Wes Anderson explores what happens when you try to force the members of your family to heal their wounds on a trip to India. This movie hits your ocular senses with a color palette that explodes on your face. Can India really be this lush, this rich with color saturation? It’s nice to wonder. Owen Wilson’s character sums up the travelers manifesto perfectly in this film: “I want us to be completely open and say yes to everything even if it’s shocking and painful.”
The Lord of the Rings Trilogy
Hello New Zealand! It’s nice to meet you. The LOTR films put New Zealand on the map for Americans well before Bret and Jermaine were teaching us about business time. I, like everyone else who saw these movies, was captivated by the scenery and incredulous that middle earth was a place I could actually visit. I completed my trip to New Zealand in 2009, where I was charmed by the vast silence and unmolested terrain of the countryside. That is to say, I totally took a bunch of pictures of myself next to a hobbit hole.
Lost In Translation
Sophia Coppola’s Lost in Translation is an ode to feeling lonely in a room full of people. She explores the dark sides of traveling: the disconnections, the isolation and the lack of basic congruence with the culture you are living in.
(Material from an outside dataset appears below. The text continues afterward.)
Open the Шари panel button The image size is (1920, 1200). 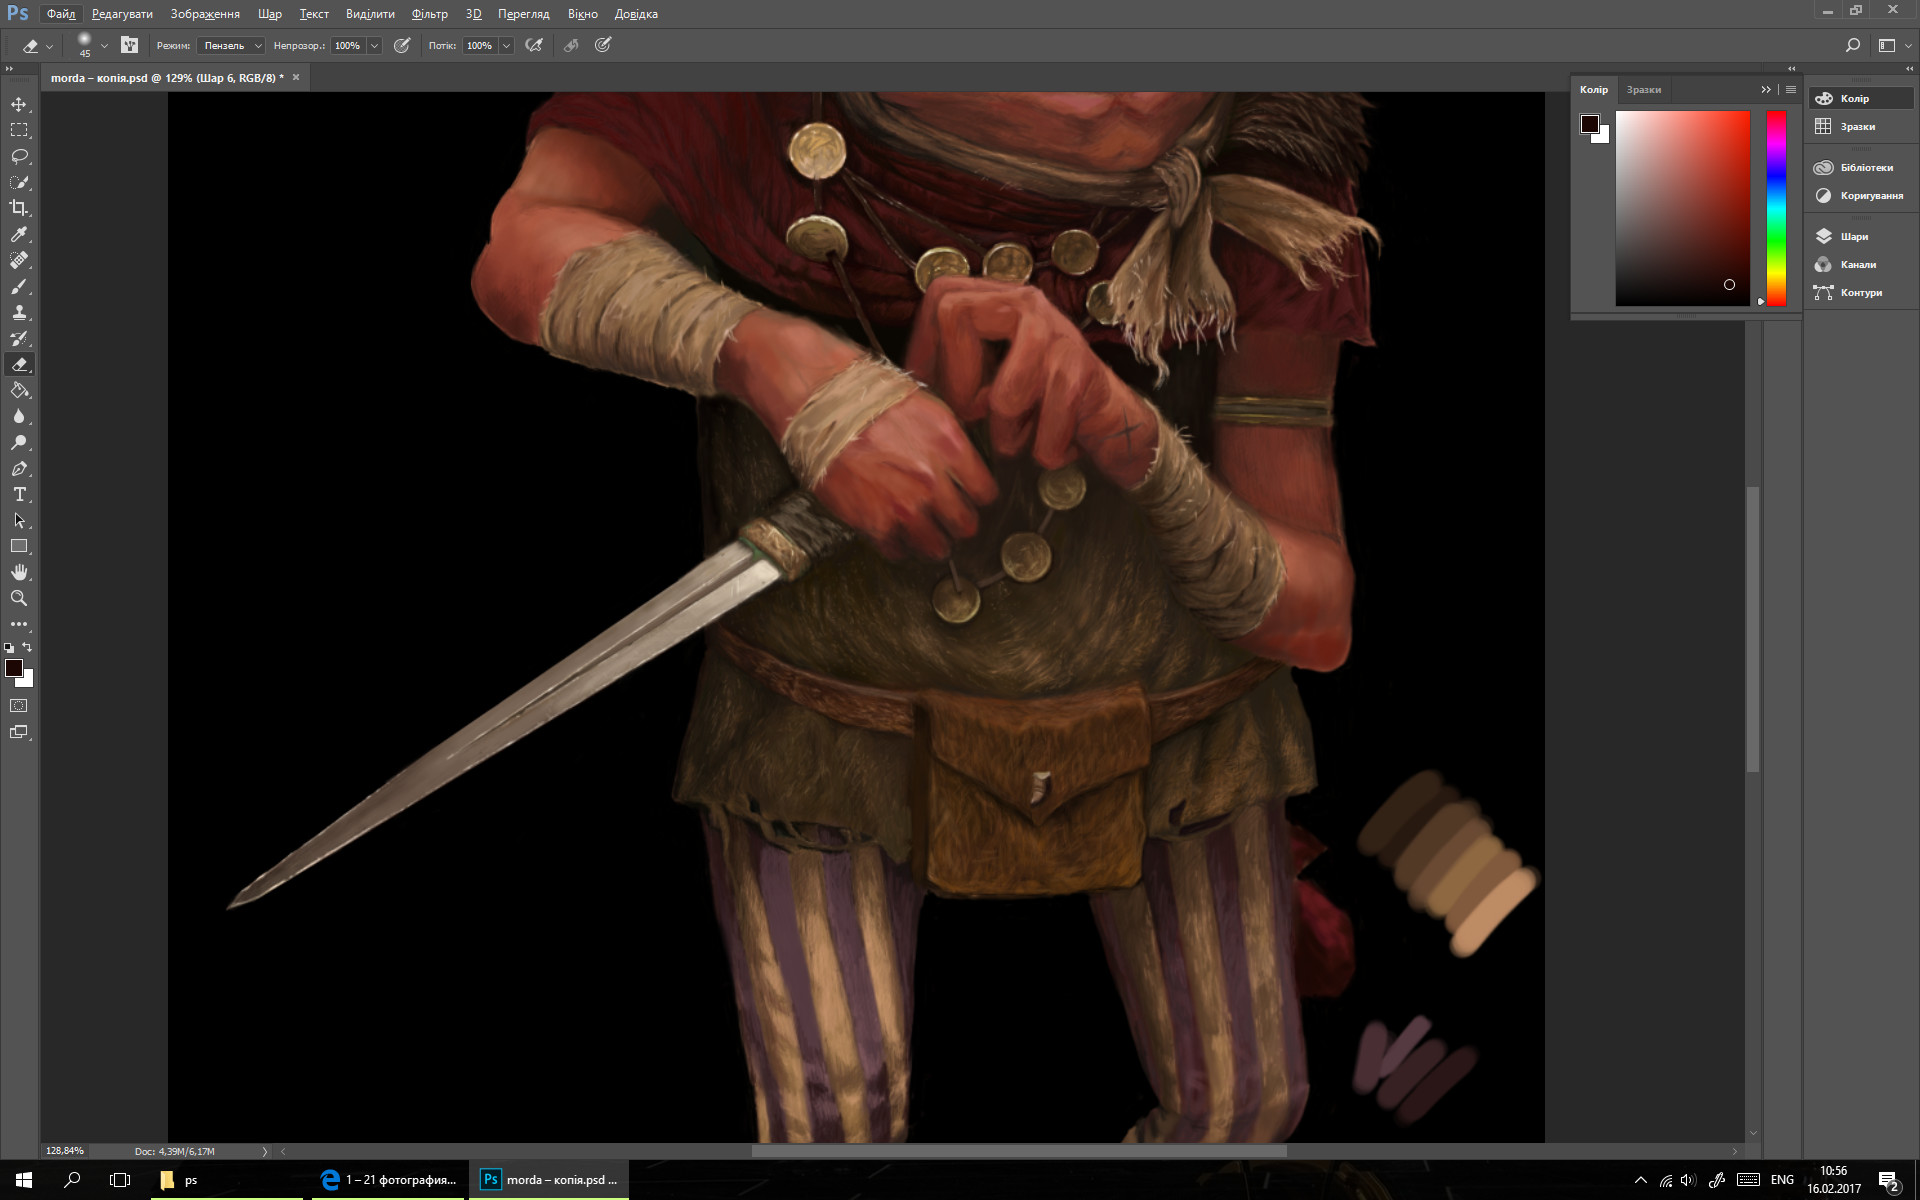pos(1853,237)
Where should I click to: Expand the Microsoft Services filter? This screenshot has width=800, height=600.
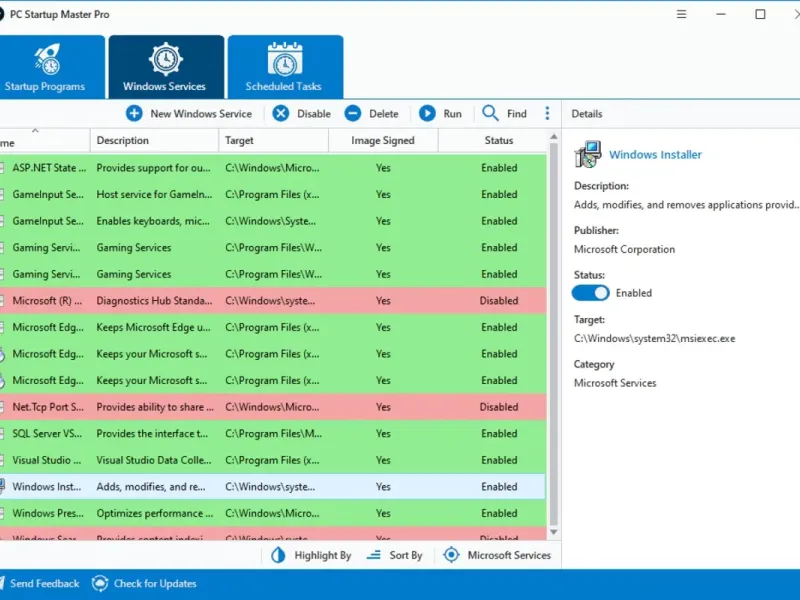(498, 555)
Bob and Charlotte connect in Tokyo and form a bond that one can only form when you’re floating freely without a cord tethering you back to the family you should consider home. This movie is for those who have met soul mates at last call at a hotel bar and had to bid adieu before any romance can be explored.
Can anyone watch the montage of the couple’s marriage in Up and not cry? I digress. Carl Fredricksen is a widowed balloon man who finds inspiration from his late wife to travel to South America and take the trip of his lifetime. He connects with a young Wilderness Explorer named Russell who has all of the appetite for adventure that Carl lacks. Russell inspires Carl to look towards the future and not get weighed down by grief and an inability to change. Watch this if you have always eat a tuna sandwich for lunch and haven’t stepped foot in the park next door to your office since it opened.
Jenni Wright lives in Los Angeles and is taking a long needed sojourn to Barcelona in April.